▶ TASK DIRECTIONS: Entries below include pictures. Output exactly the lines from the one with "Click the Download and Debug icon" down to the one with "Viewport: 574px width, 361px height.", both ends included, and leave the pictures out.
*** Opening of EXERCISE MATERIAL ***
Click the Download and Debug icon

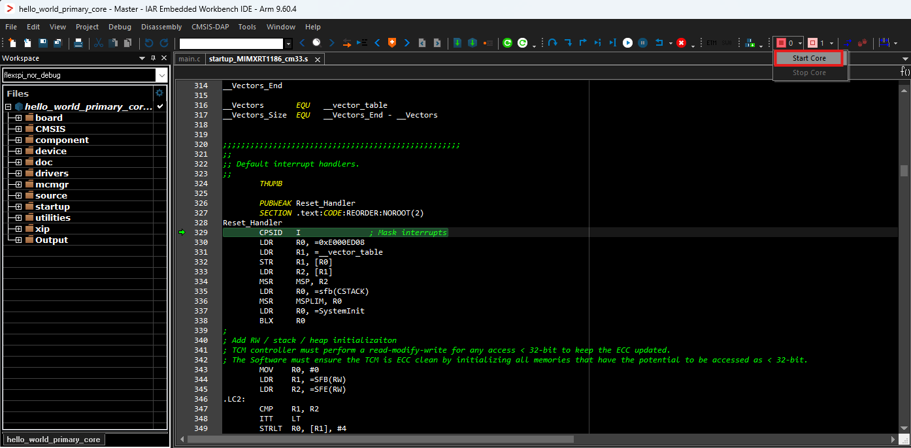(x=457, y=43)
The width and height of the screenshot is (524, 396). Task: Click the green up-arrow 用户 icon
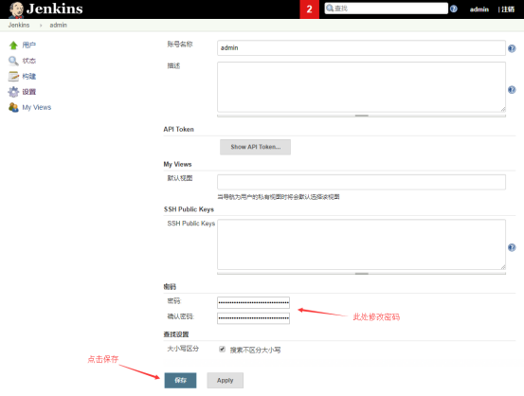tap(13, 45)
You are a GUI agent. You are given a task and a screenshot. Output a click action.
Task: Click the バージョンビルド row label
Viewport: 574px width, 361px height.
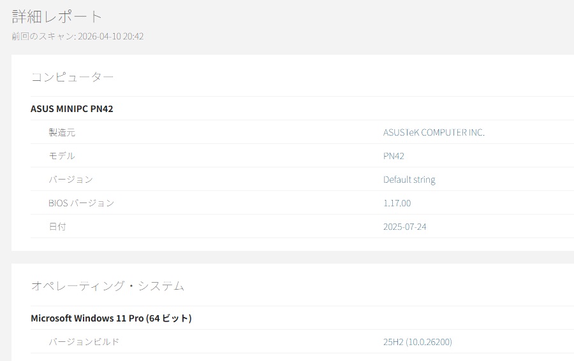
*** Close of EXERCISE MATERIAL ***
*** Opening of EXERCISE MATERIAL ***
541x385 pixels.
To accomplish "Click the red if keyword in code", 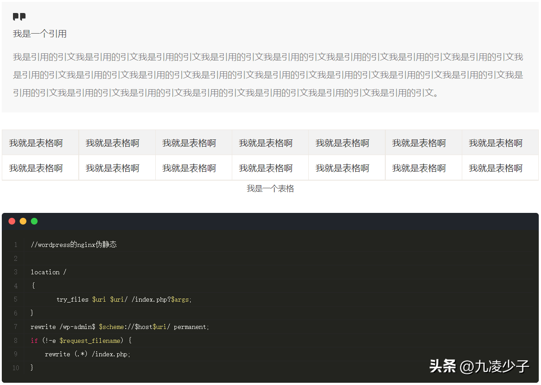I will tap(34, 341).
*** Close of EXERCISE MATERIAL ***
*** Opening of EXERCISE MATERIAL ***
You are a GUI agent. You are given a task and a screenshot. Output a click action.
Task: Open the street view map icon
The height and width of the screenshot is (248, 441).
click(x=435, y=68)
*** Close of EXERCISE MATERIAL ***
▶ TASK RESULT:
Click the Download and Debug icon

(x=457, y=43)
The width and height of the screenshot is (524, 396). Task: Click the green up-arrow 用户 icon
tap(13, 45)
You are a GUI agent. You are given a task and a screenshot. Output a click action.
Task: Click the バージョンビルド row label
Viewport: 574px width, 361px height.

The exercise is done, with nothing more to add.